Das Bewusstsein für die historische Bedingtheit der Bibel ist Annette Schellenberg wichtig. Gleichsam können die antiken Texte auch heutzutage wichtige Impulse liefern, erklärt sie: "Das Alte Testament nimmt auf viele lebensweltliche Themen Bezug. Beispielsweise Gerechtigkeit, um ein aktuell wichtiges Thema aufzugreifen. Im Alten Testament wird differenziert diskutiert, wie mit Fremden umzugehen sei. Insbesondere die Gesetze zum Umgang mit Fremden, die sich dauerhaft niederlassen, sind dabei ausgesprochen sozial.
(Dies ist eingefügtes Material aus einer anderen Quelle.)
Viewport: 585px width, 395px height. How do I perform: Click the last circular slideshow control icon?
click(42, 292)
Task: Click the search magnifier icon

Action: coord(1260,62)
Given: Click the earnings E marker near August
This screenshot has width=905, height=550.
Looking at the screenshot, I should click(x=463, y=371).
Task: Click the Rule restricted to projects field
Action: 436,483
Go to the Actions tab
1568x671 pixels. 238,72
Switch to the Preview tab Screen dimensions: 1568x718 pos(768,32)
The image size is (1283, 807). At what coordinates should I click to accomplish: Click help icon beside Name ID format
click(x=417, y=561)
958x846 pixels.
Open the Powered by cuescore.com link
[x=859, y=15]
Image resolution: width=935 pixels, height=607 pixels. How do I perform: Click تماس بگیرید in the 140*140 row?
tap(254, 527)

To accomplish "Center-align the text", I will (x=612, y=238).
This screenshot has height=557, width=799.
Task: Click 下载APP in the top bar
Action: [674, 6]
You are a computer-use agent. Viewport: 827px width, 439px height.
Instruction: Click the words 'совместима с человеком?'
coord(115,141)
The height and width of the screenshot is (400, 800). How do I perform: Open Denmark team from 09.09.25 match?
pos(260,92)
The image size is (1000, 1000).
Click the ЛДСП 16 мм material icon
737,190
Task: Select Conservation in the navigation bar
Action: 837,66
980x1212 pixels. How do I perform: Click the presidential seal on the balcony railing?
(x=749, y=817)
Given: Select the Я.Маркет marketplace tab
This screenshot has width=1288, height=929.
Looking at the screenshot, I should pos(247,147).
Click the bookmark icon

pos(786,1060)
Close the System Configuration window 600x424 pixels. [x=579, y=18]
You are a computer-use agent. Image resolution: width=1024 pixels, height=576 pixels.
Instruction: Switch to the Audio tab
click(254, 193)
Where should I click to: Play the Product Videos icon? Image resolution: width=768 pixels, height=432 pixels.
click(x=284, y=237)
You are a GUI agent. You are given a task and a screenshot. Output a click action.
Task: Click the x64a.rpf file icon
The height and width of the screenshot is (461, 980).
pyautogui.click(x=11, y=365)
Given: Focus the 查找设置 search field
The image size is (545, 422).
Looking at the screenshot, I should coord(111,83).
Hier findet sich einiges, das uns heute wichtige Impulse geben könnte."

Eintauchen in Quellen


Offenheit und die Freiheit des Forschens begeistern Annette Schellenberg auch an ihrem Beruf als Wissenschafterin. "Manchmal passiert es mir, dass ich mich so sehr in einen antiken Text vertiefe, dass ich meine Umgebung vergesse. Dann blicke ich irgendwann auf und merke 'Oh, ich bin ja in Wien'", lacht die Theologin. (mw)

Am Donnerstag, 17. März 2016, um 18 Uhr hält Univ.-Prof. Dr. habil. Annette Schellenberg, stv. Leiterin des Instituts für Alttestamentliche Wissenschaft und Biblische Archäologie, ihre Antrittsvorlesung zum Thema: "'Ihre Brüste sollen dich allezeit trunken machen' (Prov 5,19). Zum weisheitlichen Umgang mit der Erotik (des Hohelieds?)" im Kleinen Festsaal der Universität Wien. Sie hält ihre Antrittsvorlesung gemeinsam mit Univ.-Prof. Dr. Uta Heil, die zum Thema "Können Christen einen Dialog führen? Zur Streitkultur des spätantiken Christentums" spricht (zum Porträt von Uta Heil).